I have plenty to say recently, like I've come out of a fugue and now can't shut up, but I'll try to stay topical and make some separate posts. We'll start with the important stuff:
Food!
Notice the gigantor carrots and asparagus. This haul was almost entirely impulse buy because I stocked up on food at the regular guy store (yes, Ralph's) yesterday. I knew the tomato lady was saving me a box of the cherry toms I can eat raw, so I had to pick those up or risk losing my "VIP" status which leaves the supply up to luck instead of planning. Then I saw the fattest asparagus I'd ever seen and a luscious asian pear and... this is what happens.
I have cherries, apricots, mangoes, raspberries, snack peas, and the cauliflower from yesterday, not to mention some hilariously fat carrots from some other vendor. I've eaten about a dozen fresh loquats. I've also tried some daikon sprouts, I'm still working through my stock of lemons and tangerines... The hope is that my vinegar rinse will keep these all around long enough to enjoy them.
I started with the asparagus (and all the stuff that wasn't going to keep). Until a couple months ago I'd never heard of anyone peeling asparagus, and after the overly labor intensive "peel the baby potatoes" recipe from cooking class, I thought it was all the more foolish. But peeling 4 spears isn't too bad and seemed to work out when the extra fellows are the size of a Butterfinger.
Also on the food route, I did at least the new baking portion of my resolution. I can't remember if I baked a repeat something, but I'm not going to get bent out of shape about it this month. The eye surgery was not long and helps me see but was pretty traumatic. Still, I managed to try and make pita bread from the "Baking with Julia" book I got for Christmas. The dough is much like pizza crust dough. I put the liquids, yeast and part of the flour together on May 30th, and got the rest combined on the 31st, squeaking it into May by the new hair on my chinny chin chin.

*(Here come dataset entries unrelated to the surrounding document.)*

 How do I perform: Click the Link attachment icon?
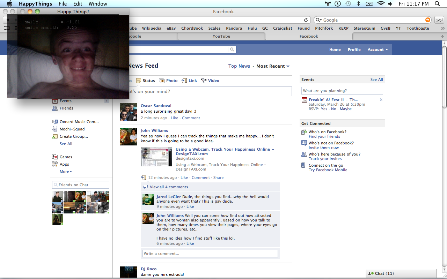184,81
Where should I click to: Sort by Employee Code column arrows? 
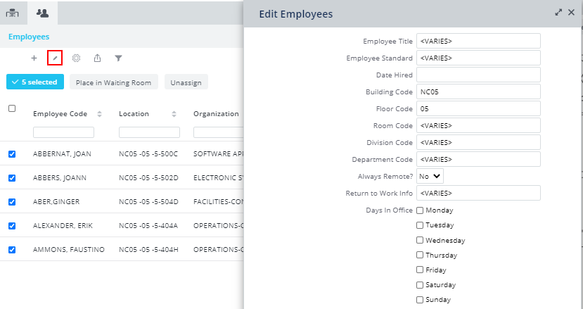point(99,114)
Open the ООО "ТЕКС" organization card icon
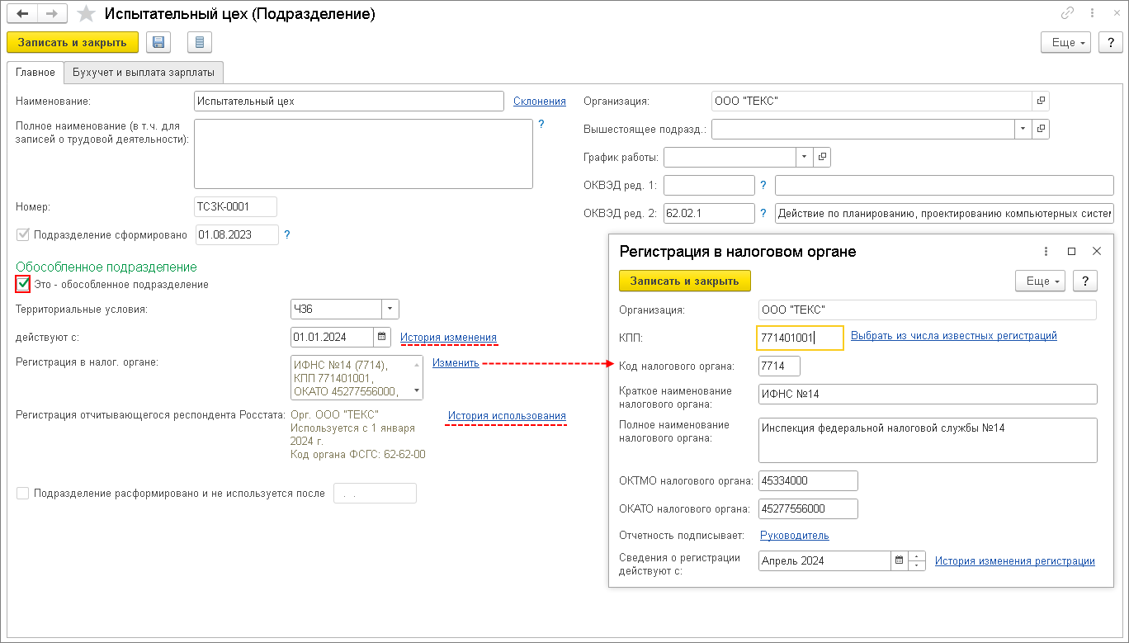The height and width of the screenshot is (643, 1129). 1041,101
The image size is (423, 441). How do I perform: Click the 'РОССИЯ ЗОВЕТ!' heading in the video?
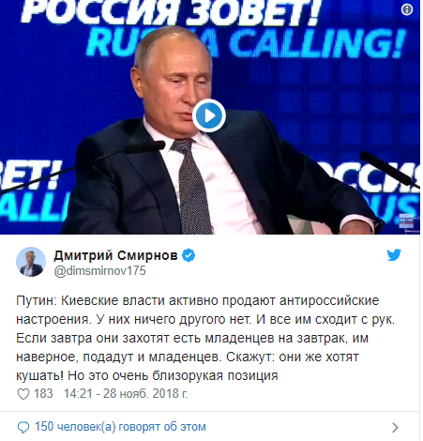point(171,11)
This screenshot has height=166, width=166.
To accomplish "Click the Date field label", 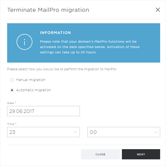I will pos(10,103).
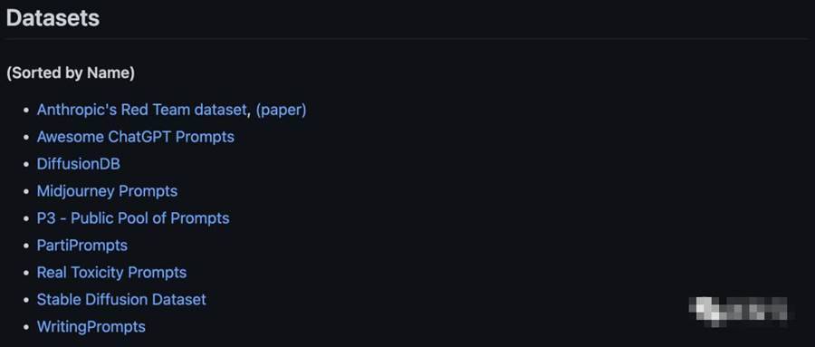Click the (Sorted by Name) label
Screen dimensions: 815x347
(71, 72)
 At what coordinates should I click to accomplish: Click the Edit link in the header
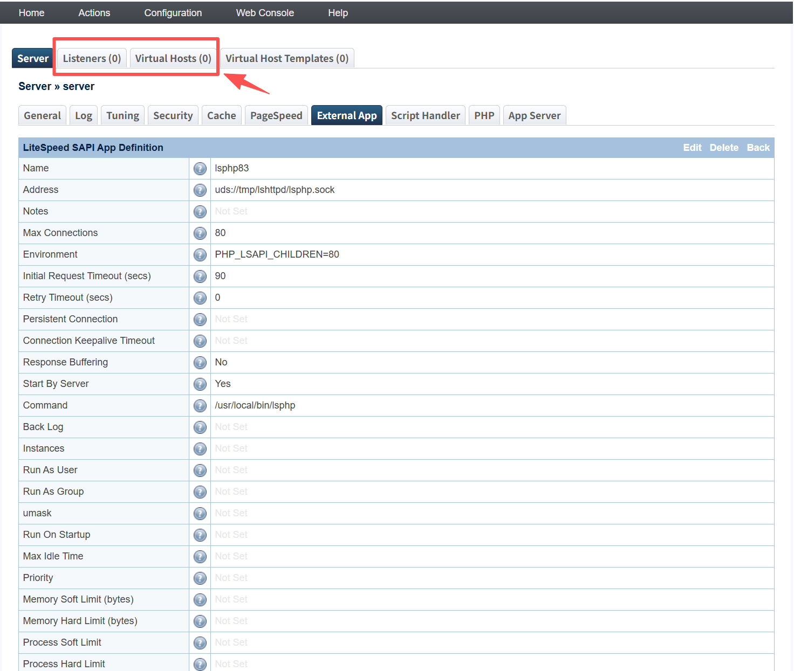coord(692,148)
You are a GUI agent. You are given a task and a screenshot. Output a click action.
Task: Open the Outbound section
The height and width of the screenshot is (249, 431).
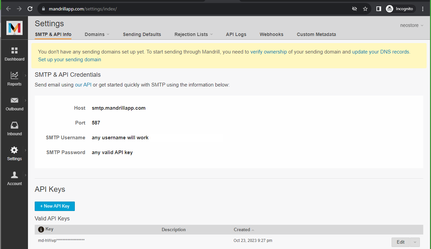(14, 103)
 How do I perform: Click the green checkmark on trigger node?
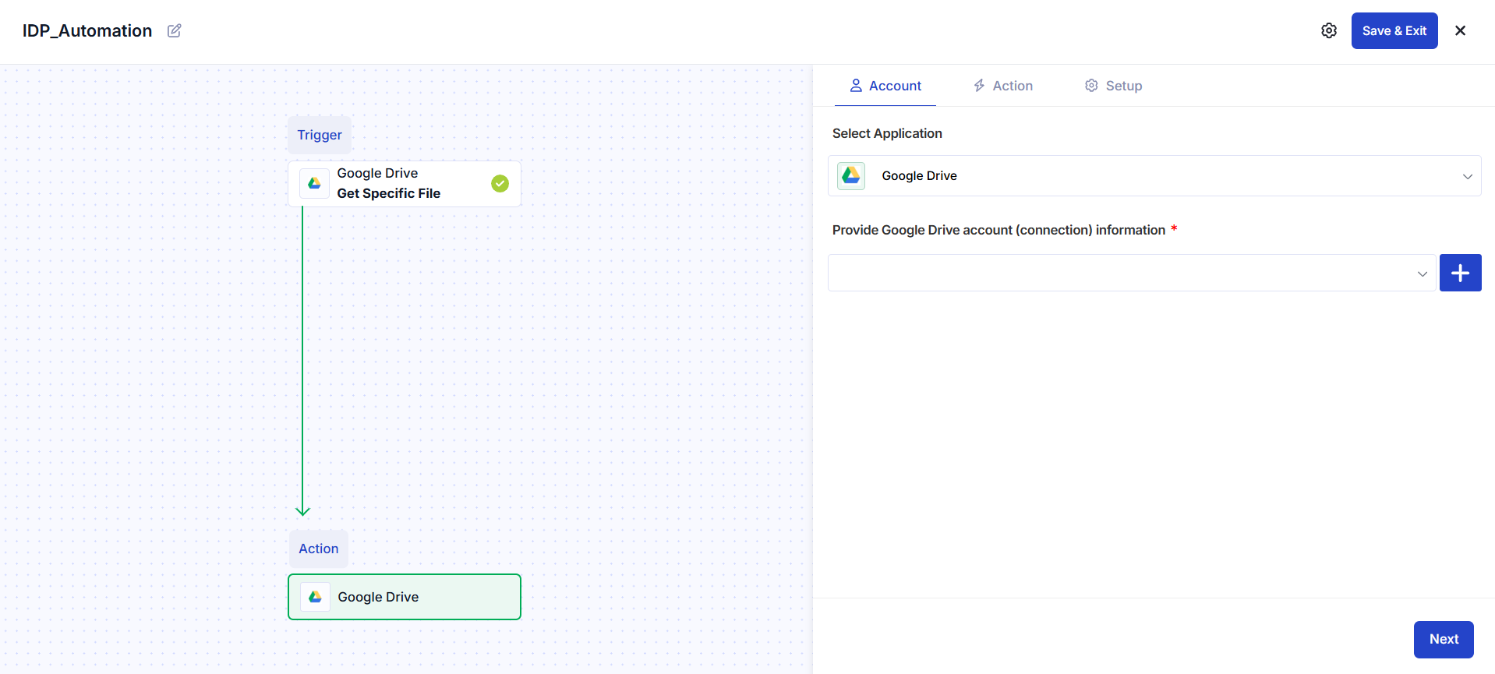pos(500,183)
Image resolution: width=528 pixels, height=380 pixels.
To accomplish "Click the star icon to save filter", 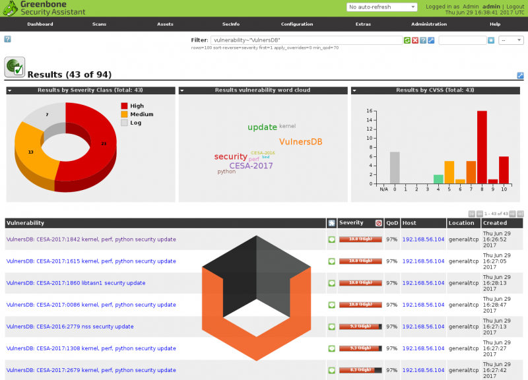I will coord(490,40).
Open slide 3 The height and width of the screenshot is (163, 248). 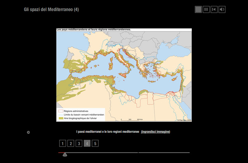(79, 144)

As you can see from the wildly different coloration, they weren't all cooked the same. The book said there was a stovetop method and with my cast iron skillet feeling neglected, I decided to start there, making one at a time. The results were mixed. The directions specified a lightly oiled surface, but the oil (grapeseed) smoked. So I cut the heat a little and tried again but still, smoking pan, not enough puff to the bread. I'd get bubbles, but not a pita pocket. I thought it was either the heat method or the shaping method.
I tried again, adding more oil and actually frying it, but still patting it out by hand like mini pizzas. This made the bread taste fantastic - I've eaten two just now while writing about it - but still it cooked unevenly and didn't puff. Being seduced by the flavor, I kept trying. I even tried going through the bother of rolling it out. It cooked much more evenly but still didn't puff! Plus, the extra flour needed for rolling fell off in the oil and had to be scooped out with every other bread so it wouldn't burn. That was annoying.
Finally, I tried baking. I should have known: the baking directions call for a heated stone at 450F and that's way higher than the smoke point of most oil. So to cook on a surface, one would do better to use something not oiled like, oh, I don't know, a tandoor or a pizza oven or something designed for, say, making pitas. But an oven does well enough. Even using a cheap aluminum pan instead of baking stones it worked pretty well! (tip: pavers from Home Depot, properly cleaned, can line the oven and be used as a pizza stone.) Even one run of 4 through the oven (3-4 minutes baking time) netted good puffing. Using a baking stone would have helped even the heat and puff them better, but they did all right.
I stored the baked pitas interleaved with the fried ones to keep them all moist but not soggy. They're pretty good for sandwiches, like my favorite ham and hummus, or just PB&J for breakfast. I imagine the fried ones would make good personal pizza bases too.